Cuando viví en Venezuela fui periodista.
Después de una experiencia vivida en uno de los barrios más pobres de Caracas, tuve la idea de realizar un libro de reportaje cuyo título sería Los niños invisibles.
Quería contar la historia de muchos pequeños que nacen en las calles de esa ciudad, pero que por diversas razones no tienen identidad, no tienen documentos, no existen para nadie. Son extranjeros, ilegales en su propia tierra.
En 2015, los planes cambiaron. Decidí salir de Venezuela para perseguir mi corazón. Ahora formo parte de los 253.531 ciudadanos extranjeros que viven en Milán, es decir, de los 5.030.716 extranjeros que pueblan Italia.
Pero no les mentiré, me considero un migrante afortunado.
Desde que salí de Venezuela no tuve que esperar mucho para comenzar a trabajar en una de las áreas para las que me formé en la universidad: traducción e interpretación.
Por supuesto, no todo fue color de rosa, primero tuve que conformarme con lo que me ofrecía una ciudad que me consideraba un extraño más. Entonces comencé a hacer pequeños trabajos repartiendo folletos para una empresa de servicios lingüísticos y luego me convertí en profesora de inglés y español para niños y adultos.
La llegada del invierno fue mi mayor desafío, y mi primera nevada mi mayor descubrimiento, tenía 28 años. Estaba acostumbrado al trópico, me tomó tiempo aprender que en invierno no puedes salir de la puerta de casa con una camiseta de manga corta. Lo he aprendido de la manera más difícil.
Mientras tanto, entre envío de CV y horas de búsqueda de empleo, en 2016 comencé oficialmente a trabajar como traductora e intérprete. Fui feliz, lo sigo siendo, porque los idiomas y la comunicación están entre mis mayores pasiones.

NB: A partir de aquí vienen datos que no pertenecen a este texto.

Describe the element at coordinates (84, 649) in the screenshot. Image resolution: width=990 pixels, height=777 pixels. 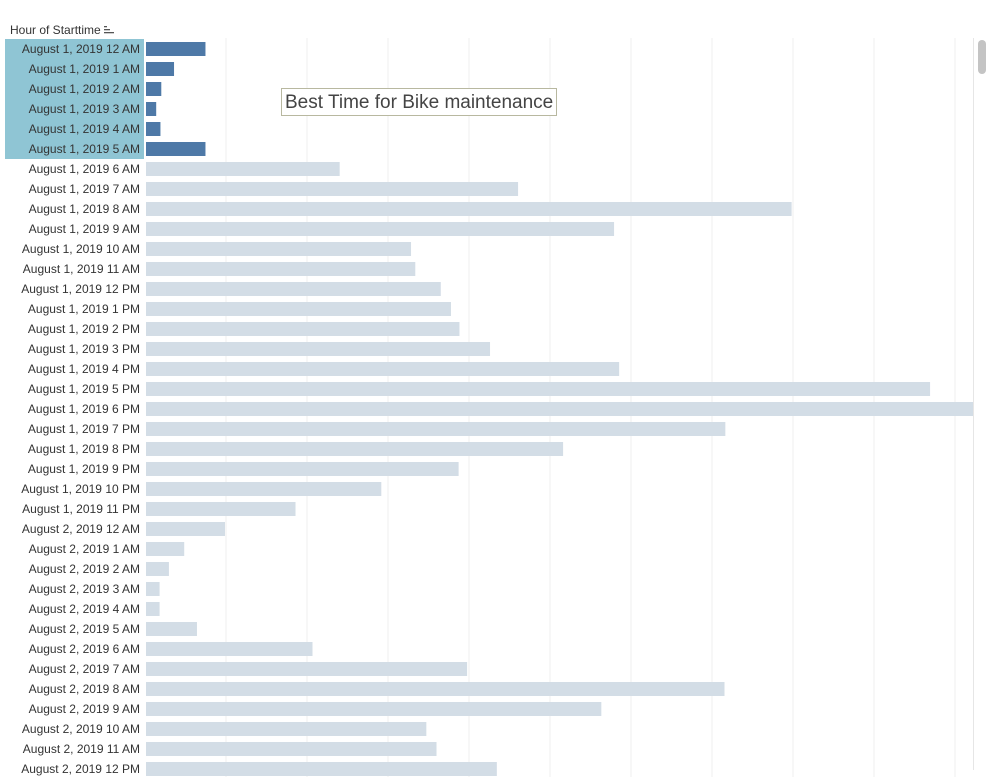
I see `category-label: August 2, 2019 6 AM` at that location. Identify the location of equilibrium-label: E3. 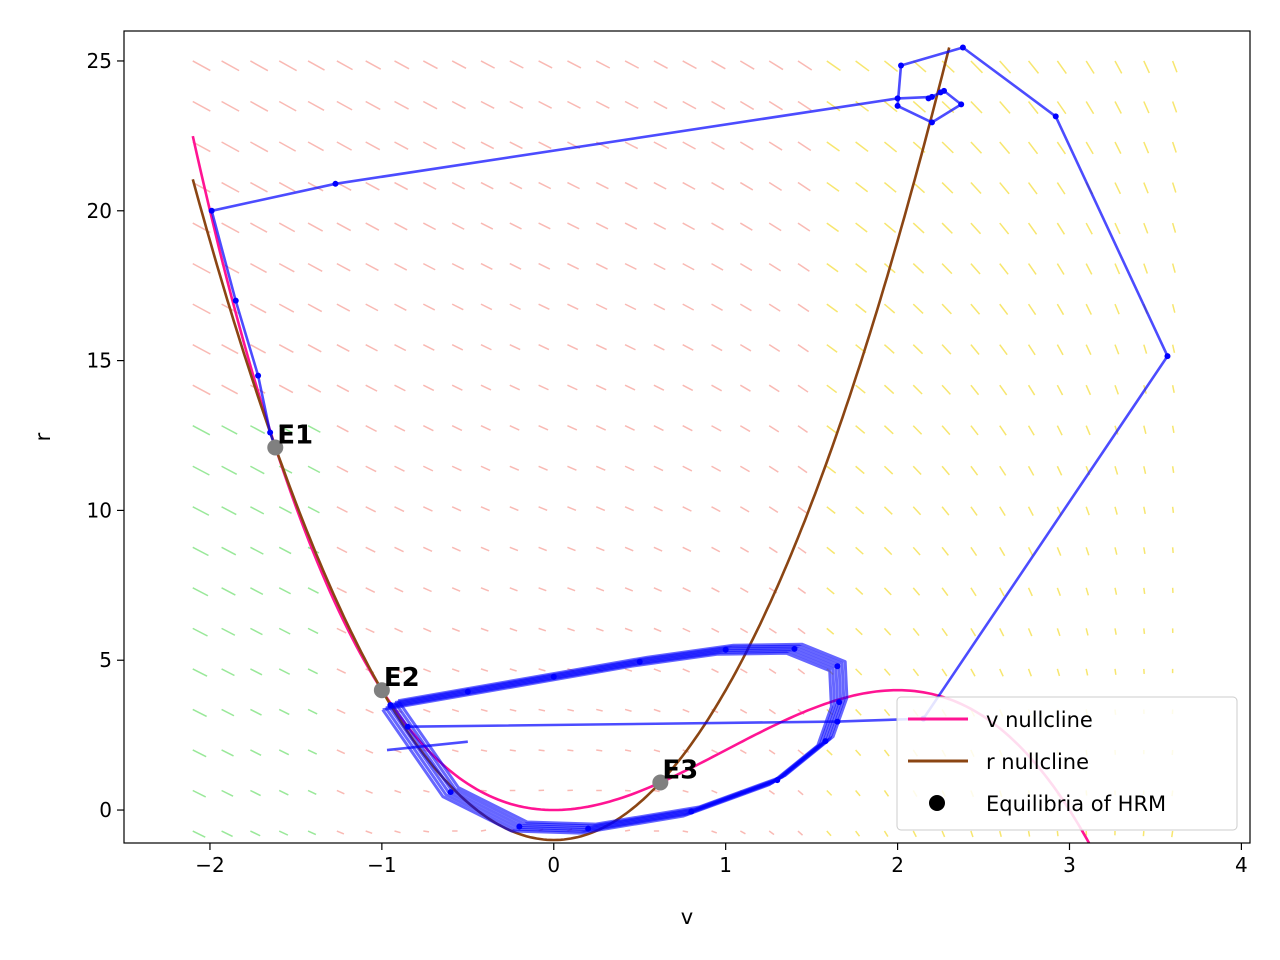
(680, 770).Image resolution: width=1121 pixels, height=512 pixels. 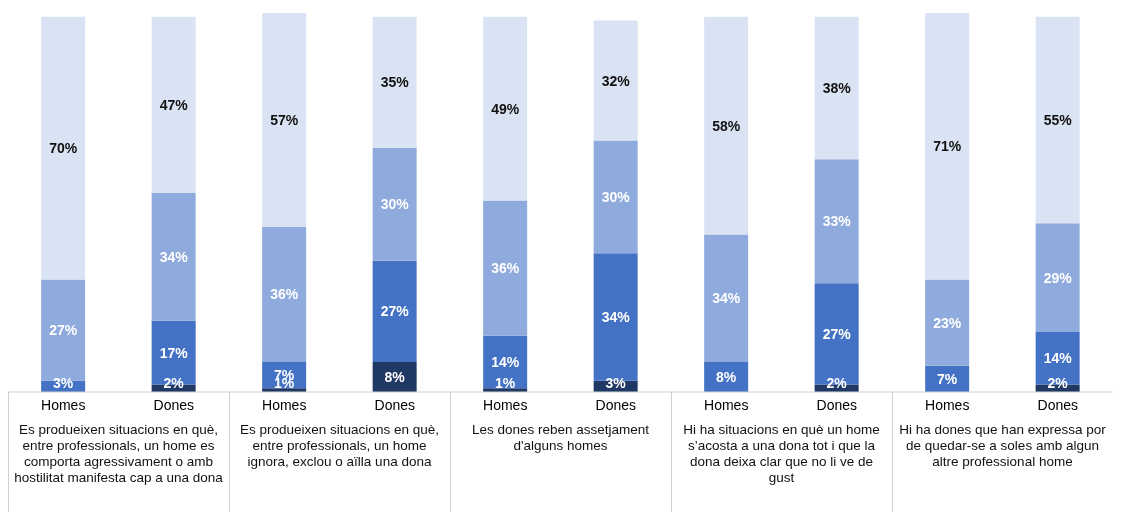 I want to click on text: Es produeixen situacions en què, entre professionals, un home es comporta agressivament o amb hostilitat manifesta cap a una dona, so click(x=118, y=454).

Tuve suerte, repito, porque mi guía fue mi Ema, una veneciana internacional e inteligente con la que me casé y que me ayudó a empezar a escribir la historia de un extranjero que triunfa en Italia.
Porque ahora, gracias a mi trabajo como autónomo, puedo garantizarme un salario digno y estoy orgulloso de ello. Y sí, tuve suerte porque no tuve que cruzar el mar en patera, sin documentos, sola y sin nadie esperándome con comida caliente y apoyo.
No tuve que hacer trabajos precarios y nadie me explotó. Vivo, como todos, entre altibajos, renovando mi permiso de residencia cada 5 o 10 años y sigo luchando con la carga burocrática de mi país de origen, pero no es gran cosa.
Nada especial, comparado con los miles de desembarcos que llegan cada año a las costas italianas, con los vendedores de rosas en cada rincón de las grandes ciudades, los jinetes, los recolectores de tomates que ganan 3 euros al día, el médico discriminado por ser un extranjero de piel más oscura, los cuidadores que cuidan a los abuelos, y todos aquellos que están esperando un documento sencillo que les permita trabajar dignamente.
A pesar de ello, Italia es un país maravilloso que me recibió con los brazos abiertos. Mi deseo es que todos los que hemos elegido esta buena tierra llena de cultura tengamos la misma suerte que yo, si afortunadamente pretendemos trabajar y tener una vida digna.
Entonces, junto con Ema (la versión corta de Emanuele), decidí dar un paso más. Creamos Broccoly, una Empresa Beneficio que nos bautizó como emprendedores. Me gusta la idea de formar parte de esos trabajadores extranjeros en Italia, equivalentes al 10% del total, que contribuyen a la economía y al desarrollo del país con el 9% del PIB, pagando además 640 mil pensiones a los italianos gracias a sus cotizaciones a la seguridad social.
Quizás esta vez no cuente la historia de los niños venezolanos "invisibles", sino la de los inmigrantes "invisibles". Espero que con Broccoly, Ema y yo podamos inspiraros en una Italia diferente.